I should really like to secure a copy of my mail before I try to solve the problem.

try to compress (.zip, .tar, …) the directories containing those files and move the compressed files to your backup media.

If there is enough room on your disk you probably can simply compress your complete /home.

Regards

susejunky

Thanks a lot. I now have a full backup of my home directory.

Having secured a copy of my data, I deleted some directories that didn’t seem too important and on the next login everything was back to normal!

Now I am ready to have a go at the btrfs problem.

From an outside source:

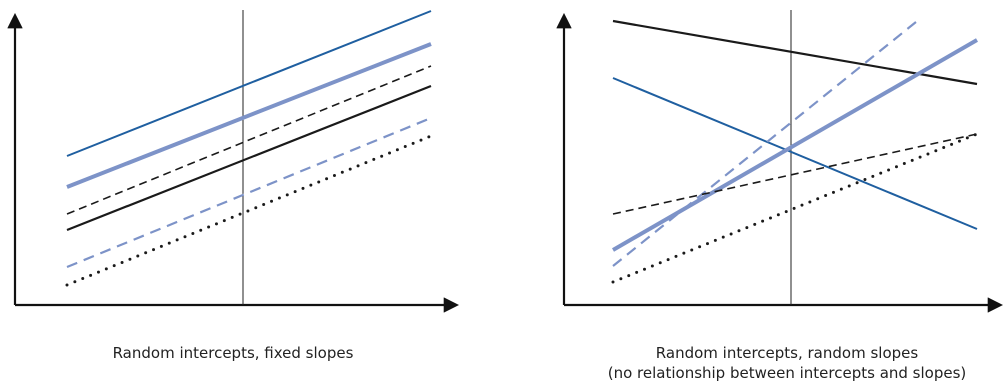  I want to click on left-dashed-black-line, so click(249, 140).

Following directions in the linked page I did:


btrfs fi show /dev/sda2
Label: none  uuid: ec5e3307-c876-481d-ae0f-2fcbdf10a8e0
        Total devices 1 FS bytes used 30.61GiB
        devid    1 size 53.89GiB used 44.06GiB path /dev/sda2

then


btrfs balance start -dusage=60 / &

and finally


btrfs fi show /dev/sda2
Label: none  uuid: ec5e3307-c876-481d-ae0f-2fcbdf10a8e0
        Total devices 1 FS bytes used 30.64GiB
        devid    1 size 53.89GiB used 38.06GiB path /dev/sda2

Running “btrfs balance” clearly helped. Thanks for your help.